**Set task**
Reproduce the lines between the one holding "You are a computer-use agent." and the one holding "(x=477, y=412)", inclusive, without changing them. Leave the pictures out of your copy.

**Data to use**
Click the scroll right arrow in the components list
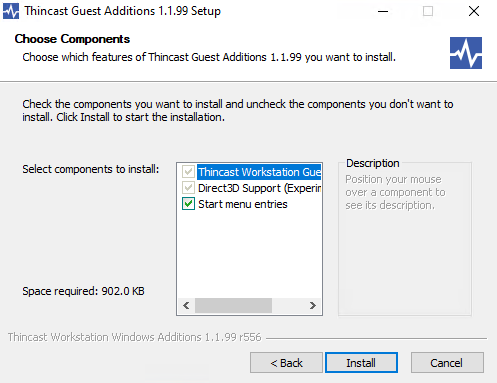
* * *
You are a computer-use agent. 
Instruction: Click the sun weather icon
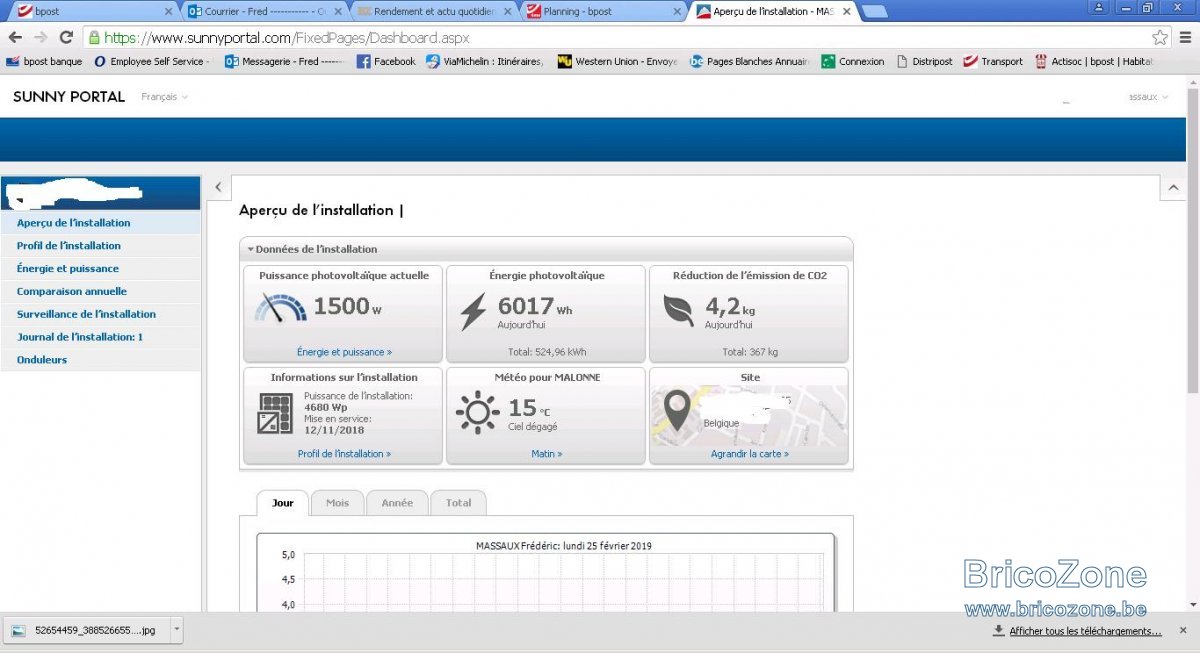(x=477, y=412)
* * *
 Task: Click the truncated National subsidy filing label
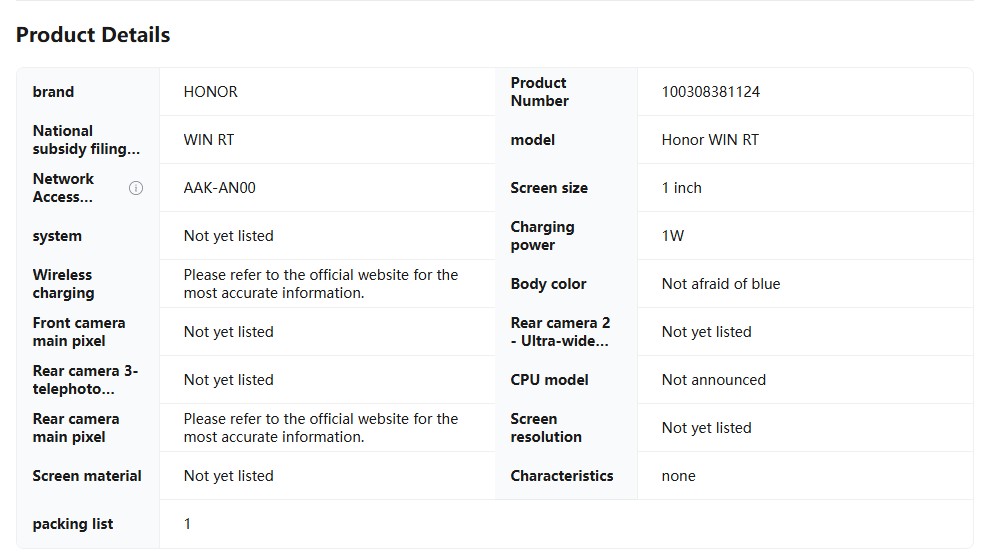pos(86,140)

**Answer to the exercise**
You are a computer-use agent. 
Instruction: Click the sun weather icon
(x=477, y=412)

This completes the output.